● **TASK TO COMPLETE**: Recast the material from the line containing "Image resolution: width=1360" through the line containing "coord(162,427)", both included, as a JSON list of strings with one string per line and blank lines omitted.

● **RECORDS PROVIDED**:
▽
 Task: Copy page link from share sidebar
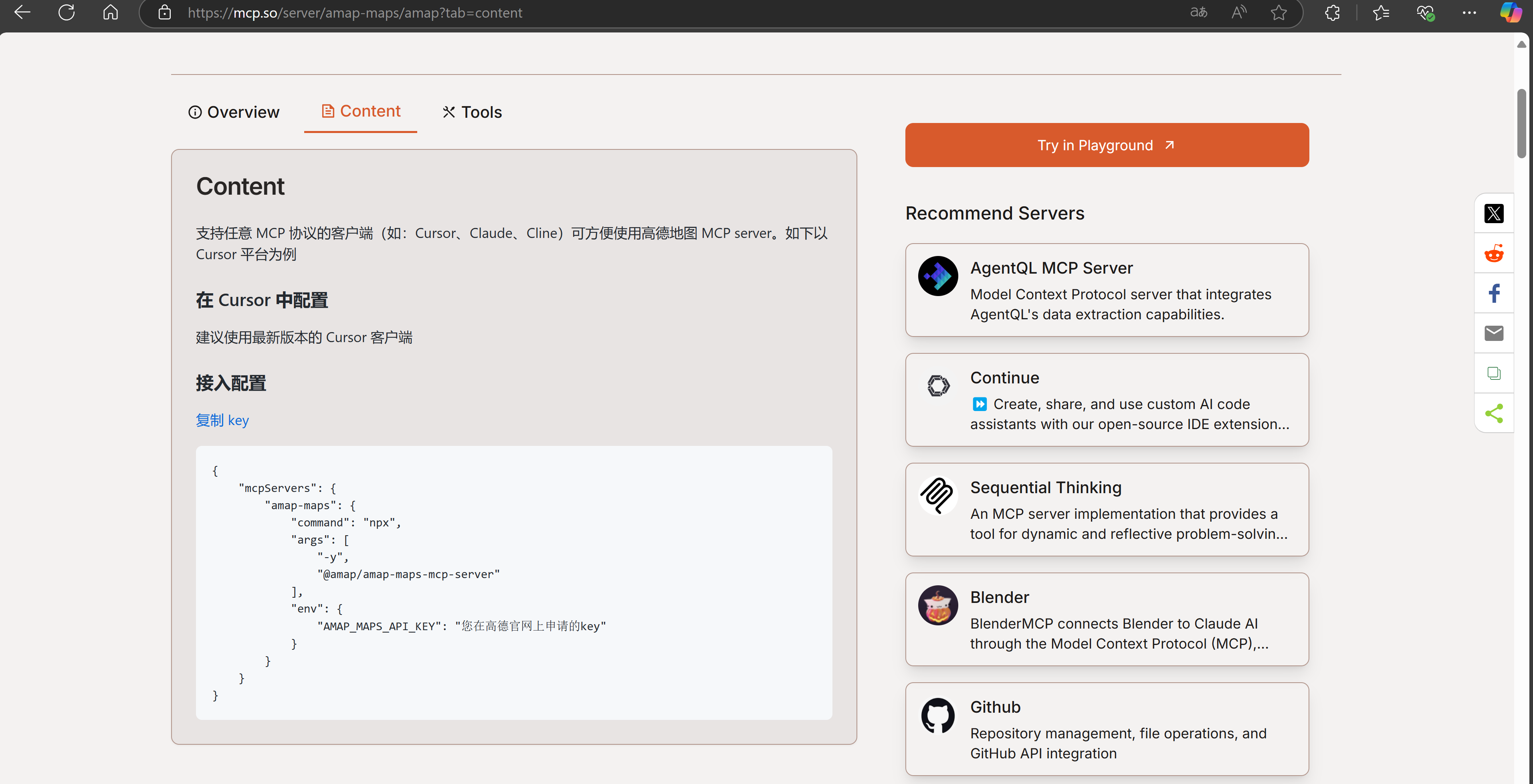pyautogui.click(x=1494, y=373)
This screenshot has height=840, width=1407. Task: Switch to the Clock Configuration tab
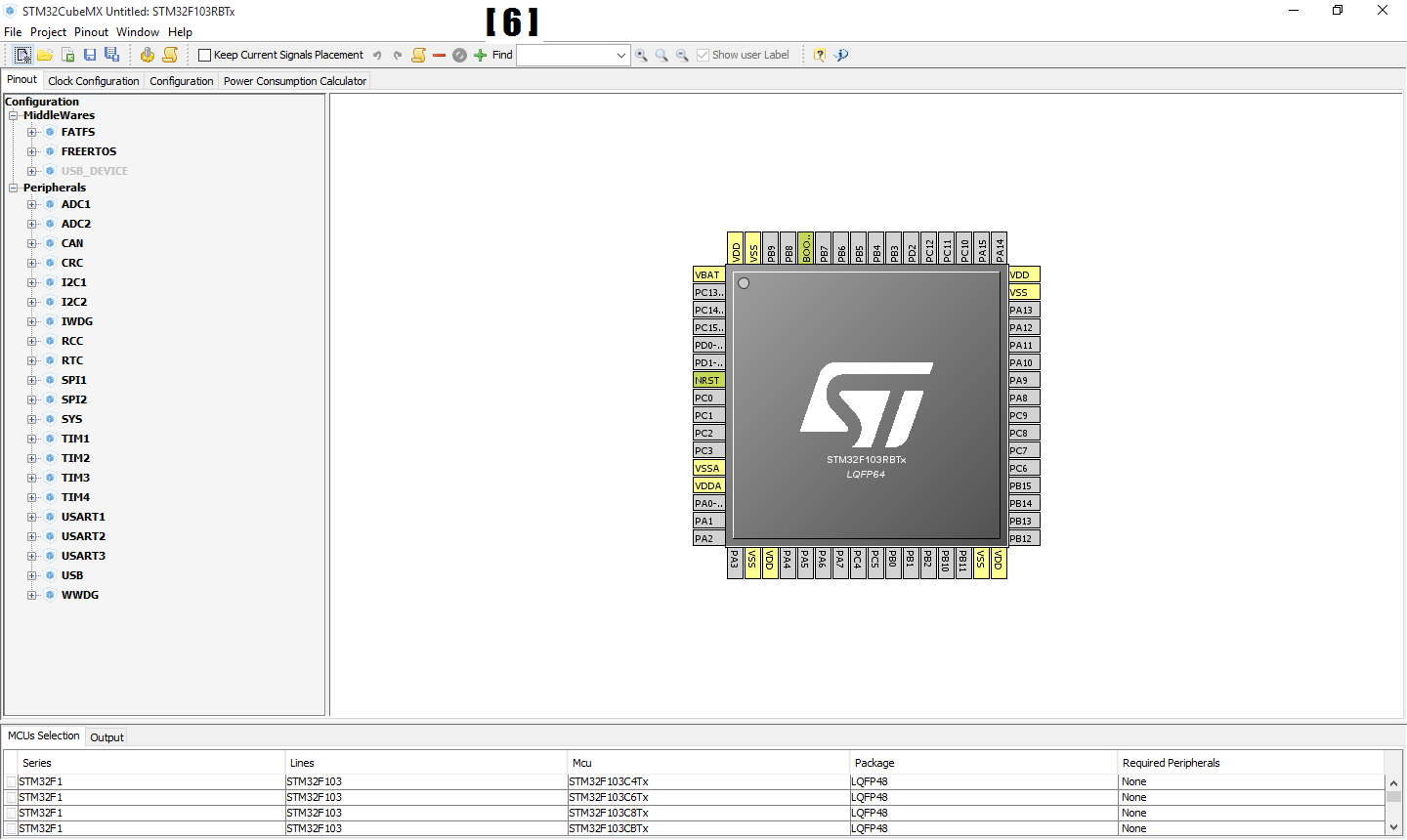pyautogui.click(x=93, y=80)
△
▽
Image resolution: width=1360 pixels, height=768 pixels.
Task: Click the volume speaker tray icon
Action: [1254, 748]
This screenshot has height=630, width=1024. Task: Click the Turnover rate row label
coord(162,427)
△
● **REPLY**:
[
  "Image resolution: width=1360 pixels, height=768 pixels.",
  "Task: Click the volume speaker tray icon",
  "Action: [1254, 748]",
  "This screenshot has height=630, width=1024. Task: Click the Turnover rate row label",
  "coord(162,427)"
]